[GRLUG] Linode, user expectations, problem solving

Wed Oct 28 10:03:00 EDT 2009

I don't know how many of you have Linode accounts, or heard about the
major Linode outage that happened last night (and is still apparently
going on for some people), but I figured here would be as good a place
to discuss it as any, and my I'm fascinated as I watch the technical
and social issues surrounding and following the outage.

First, the explanation:
http://www.linode.com/forums/viewtopic.php?t=4765

"During a shared library update distributed to our hosts, a number of
the hosts incorrectly have marked Linodes as being shut down. To
recover from this we may be issuing host reboots to upgrade their
software to our latest stack, and then bringing the Linodes to their
last state. We're working on this now and expect to have additional
updates shortly. We'll also be notifying those affected via our
support ticket system. Please stand by."

To be honest, that's all of their official news on the subject that
I've read.  They also have a Twitter feed (@linode), and they have IRC
channels (#linode) on irc.oftc.net (official; Linode even has a Mibbit
page for connecting to it.) and irc.freenode.net (unofficial).  A live
twitter search for "linode" has also been interesting to watch.
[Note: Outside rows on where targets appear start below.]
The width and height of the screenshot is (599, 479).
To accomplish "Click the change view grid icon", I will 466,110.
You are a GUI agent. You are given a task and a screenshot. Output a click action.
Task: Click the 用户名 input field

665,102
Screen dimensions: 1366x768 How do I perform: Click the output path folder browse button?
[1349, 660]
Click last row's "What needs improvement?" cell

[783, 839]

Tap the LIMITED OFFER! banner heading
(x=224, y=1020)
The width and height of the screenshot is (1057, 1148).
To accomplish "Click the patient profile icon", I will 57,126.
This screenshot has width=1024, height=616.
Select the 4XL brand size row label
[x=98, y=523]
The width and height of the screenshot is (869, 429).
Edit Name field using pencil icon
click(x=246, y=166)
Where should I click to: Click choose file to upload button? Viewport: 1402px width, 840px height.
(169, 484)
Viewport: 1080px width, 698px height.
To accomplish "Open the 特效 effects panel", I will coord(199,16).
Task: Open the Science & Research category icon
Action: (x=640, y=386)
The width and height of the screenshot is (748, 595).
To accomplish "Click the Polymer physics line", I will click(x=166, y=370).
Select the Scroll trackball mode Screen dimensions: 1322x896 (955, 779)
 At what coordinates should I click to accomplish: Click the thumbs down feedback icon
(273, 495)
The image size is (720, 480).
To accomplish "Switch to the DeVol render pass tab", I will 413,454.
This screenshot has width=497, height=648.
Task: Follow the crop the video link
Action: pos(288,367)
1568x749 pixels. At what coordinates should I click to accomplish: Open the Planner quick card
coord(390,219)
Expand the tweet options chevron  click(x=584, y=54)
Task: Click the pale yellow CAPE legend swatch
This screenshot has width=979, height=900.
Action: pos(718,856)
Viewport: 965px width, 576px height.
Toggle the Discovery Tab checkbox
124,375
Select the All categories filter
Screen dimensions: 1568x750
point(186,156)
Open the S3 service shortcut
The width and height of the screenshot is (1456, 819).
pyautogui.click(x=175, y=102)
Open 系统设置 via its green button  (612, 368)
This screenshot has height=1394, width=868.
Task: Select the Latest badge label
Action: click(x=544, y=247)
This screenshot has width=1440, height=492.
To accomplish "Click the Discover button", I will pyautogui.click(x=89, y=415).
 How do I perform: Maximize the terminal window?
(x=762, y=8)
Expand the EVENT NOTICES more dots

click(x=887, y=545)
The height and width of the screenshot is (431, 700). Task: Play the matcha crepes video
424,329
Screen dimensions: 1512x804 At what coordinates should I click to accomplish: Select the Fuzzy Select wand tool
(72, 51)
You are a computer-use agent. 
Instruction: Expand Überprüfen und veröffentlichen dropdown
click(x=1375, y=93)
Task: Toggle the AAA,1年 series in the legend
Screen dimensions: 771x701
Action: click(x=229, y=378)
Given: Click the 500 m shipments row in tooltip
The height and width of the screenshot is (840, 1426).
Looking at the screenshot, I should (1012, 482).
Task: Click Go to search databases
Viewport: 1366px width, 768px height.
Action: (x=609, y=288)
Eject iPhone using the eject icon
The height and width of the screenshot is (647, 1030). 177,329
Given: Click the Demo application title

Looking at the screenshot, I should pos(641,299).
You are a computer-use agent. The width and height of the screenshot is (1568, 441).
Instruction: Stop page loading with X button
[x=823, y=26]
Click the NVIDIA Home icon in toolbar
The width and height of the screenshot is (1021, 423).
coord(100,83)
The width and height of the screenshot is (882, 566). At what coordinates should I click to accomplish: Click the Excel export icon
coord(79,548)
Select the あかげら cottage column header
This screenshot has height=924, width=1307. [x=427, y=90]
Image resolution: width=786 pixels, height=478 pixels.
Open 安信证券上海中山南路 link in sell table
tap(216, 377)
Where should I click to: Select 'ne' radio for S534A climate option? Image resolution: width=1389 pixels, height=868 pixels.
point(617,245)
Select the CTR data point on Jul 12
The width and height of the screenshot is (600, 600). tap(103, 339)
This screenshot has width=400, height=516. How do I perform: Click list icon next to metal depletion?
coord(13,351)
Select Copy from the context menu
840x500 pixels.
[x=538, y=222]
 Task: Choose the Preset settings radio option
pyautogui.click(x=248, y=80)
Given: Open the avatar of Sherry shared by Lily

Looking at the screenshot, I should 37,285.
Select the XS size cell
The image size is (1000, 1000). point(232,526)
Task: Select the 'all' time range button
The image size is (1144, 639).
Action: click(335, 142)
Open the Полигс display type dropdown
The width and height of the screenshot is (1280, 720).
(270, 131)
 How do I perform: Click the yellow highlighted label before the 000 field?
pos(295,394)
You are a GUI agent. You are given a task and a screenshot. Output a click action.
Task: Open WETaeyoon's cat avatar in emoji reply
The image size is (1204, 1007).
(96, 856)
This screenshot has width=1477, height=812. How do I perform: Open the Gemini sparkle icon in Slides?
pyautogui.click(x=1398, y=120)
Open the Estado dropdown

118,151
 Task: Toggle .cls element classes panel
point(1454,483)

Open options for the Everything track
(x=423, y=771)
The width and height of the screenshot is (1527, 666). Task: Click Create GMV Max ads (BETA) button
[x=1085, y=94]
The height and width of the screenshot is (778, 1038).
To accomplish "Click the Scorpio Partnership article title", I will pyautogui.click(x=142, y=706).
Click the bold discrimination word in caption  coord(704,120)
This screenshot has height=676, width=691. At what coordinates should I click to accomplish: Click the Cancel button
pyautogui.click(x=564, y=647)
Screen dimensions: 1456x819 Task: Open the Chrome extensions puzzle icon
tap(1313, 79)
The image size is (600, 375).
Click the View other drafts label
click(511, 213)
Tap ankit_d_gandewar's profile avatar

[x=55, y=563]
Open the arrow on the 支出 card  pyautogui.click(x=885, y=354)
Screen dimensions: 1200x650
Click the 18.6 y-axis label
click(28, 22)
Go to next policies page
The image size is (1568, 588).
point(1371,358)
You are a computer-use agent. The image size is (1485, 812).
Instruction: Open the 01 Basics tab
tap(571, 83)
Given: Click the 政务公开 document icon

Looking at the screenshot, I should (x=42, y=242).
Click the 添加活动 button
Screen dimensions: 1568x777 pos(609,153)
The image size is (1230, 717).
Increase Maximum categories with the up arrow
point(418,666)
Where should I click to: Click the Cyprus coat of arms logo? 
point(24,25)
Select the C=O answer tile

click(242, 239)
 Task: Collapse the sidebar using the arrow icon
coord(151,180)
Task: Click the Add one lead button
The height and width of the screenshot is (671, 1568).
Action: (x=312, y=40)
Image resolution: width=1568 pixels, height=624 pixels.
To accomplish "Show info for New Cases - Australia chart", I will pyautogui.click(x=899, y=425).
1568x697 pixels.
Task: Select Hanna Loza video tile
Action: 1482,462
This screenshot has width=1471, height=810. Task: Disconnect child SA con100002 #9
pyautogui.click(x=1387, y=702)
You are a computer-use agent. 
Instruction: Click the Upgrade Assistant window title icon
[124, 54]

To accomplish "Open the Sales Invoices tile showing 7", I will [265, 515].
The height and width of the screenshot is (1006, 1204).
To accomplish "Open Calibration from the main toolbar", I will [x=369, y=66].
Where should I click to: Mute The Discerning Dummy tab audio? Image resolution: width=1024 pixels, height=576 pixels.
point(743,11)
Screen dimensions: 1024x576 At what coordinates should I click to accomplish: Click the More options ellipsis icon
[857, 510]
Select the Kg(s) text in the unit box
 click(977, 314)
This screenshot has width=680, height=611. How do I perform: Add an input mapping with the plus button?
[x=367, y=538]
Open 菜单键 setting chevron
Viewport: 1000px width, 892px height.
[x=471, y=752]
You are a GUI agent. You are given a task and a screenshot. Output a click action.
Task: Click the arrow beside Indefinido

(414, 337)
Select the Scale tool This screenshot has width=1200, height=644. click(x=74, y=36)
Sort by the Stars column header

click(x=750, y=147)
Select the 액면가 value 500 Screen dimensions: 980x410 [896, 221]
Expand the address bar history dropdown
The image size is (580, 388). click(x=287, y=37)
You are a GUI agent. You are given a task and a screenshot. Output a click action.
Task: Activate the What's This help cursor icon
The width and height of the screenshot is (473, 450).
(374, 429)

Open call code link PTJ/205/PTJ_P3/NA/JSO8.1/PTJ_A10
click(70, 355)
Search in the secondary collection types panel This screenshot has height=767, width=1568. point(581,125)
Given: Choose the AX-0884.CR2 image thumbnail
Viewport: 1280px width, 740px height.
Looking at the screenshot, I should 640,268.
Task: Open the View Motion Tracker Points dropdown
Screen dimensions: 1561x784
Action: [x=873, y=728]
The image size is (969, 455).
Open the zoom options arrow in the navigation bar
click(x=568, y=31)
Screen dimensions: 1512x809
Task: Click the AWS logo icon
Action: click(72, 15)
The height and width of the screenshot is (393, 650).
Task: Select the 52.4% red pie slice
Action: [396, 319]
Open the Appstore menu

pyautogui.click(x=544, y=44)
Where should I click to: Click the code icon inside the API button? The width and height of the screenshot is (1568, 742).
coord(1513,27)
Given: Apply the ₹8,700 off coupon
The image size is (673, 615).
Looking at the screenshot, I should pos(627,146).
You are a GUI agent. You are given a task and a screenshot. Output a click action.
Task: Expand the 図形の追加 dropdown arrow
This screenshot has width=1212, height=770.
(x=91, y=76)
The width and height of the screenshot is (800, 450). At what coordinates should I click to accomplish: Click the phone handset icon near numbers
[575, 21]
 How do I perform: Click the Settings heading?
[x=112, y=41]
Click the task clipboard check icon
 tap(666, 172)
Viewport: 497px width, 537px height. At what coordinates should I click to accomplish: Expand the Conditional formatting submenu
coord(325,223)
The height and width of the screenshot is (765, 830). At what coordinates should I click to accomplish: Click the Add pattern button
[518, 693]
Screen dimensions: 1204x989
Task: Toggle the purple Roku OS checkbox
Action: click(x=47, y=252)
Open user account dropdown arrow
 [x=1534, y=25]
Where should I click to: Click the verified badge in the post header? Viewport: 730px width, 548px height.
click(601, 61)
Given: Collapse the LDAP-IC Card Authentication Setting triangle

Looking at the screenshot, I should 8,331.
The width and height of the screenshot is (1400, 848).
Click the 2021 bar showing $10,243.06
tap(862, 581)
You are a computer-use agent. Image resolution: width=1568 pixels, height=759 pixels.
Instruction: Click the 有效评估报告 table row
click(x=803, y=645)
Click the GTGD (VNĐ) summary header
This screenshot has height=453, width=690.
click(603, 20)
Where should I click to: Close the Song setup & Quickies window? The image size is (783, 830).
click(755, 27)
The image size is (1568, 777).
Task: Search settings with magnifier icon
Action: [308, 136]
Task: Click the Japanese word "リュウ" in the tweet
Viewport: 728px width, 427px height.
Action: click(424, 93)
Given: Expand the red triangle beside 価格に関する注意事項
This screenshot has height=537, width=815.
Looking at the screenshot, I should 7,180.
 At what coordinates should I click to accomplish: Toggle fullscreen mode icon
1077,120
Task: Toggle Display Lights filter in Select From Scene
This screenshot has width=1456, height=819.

I've noticed a few things so far during all of this.  First, while
they have IRC, forums and twitter, the only communications medium that
seemed to actually have a good deal of useful information was the IRC
channel on OFTC.

Second, they rolled out the same update (after successful testing) to
four data centers at once--and all four data centers went down.  In my
own experience, the data center's local network was still accessible,
but my actual node was not. (This makes sense, seeing as it was the
Xen VMs themselves which went down, not the physical machines or the
network infrastructure.)  Probably not a wise move; A staged upgrade
would have been better, but hindsight is 20/20.

Third, while the New Jersey datacenter apparently has a reputation for
having issues, the rest of them have excellent reputations, and some
folks on twitter remarked that this was the first major issue they'd
seen in a year or more of being customers.  At the same time, tons of
people were *rabidly* outraged, and were talking about moving to
Slicehost, Red Point or other VPS providers.  (My analogy on the
subject was "If your car was already quirky, you won't think twice
about a bad start. If it's been perfect, you'll be in shock...")

Forth, to the best of my knowledge, all the VMs that went down (and
came back up, at least) underwent *commanded* shutdowns, meaning that
the host software signaled to the VM that it needed to shut down.  I
don't know if they do this via ACPI or what, but IME it does result in
a clean shutdown on a normally-configured guest.

Fifth, though, and possibly most interesting, is that a number of
people's VMs still haven't come back up. I don't know how many of them
are because Linode's software may still be broken, but at least one
guy on Twitter yesterday noted "The @linode crash has highlighted that
mysql wasn't set to start on boot on one of my personal boxes - good
to know (and sort out)!"

That leads me to wonder how many people on Linode are running VMs that
they fubared on their own, and which wouldn't have successfully
rebooted on their own had they commanded them themselves. And while
Linode is partly to blame for the VMs getting shut down unexpectedly,
those who misconfigured their own systems are at least partially to
blame. Several on IRC and Twitter hadn't even checked the AJAX console
before saying things like "Linode still down". I'm guessing they
didn't know the difference between "fully-managed" and not...

-- 
:wq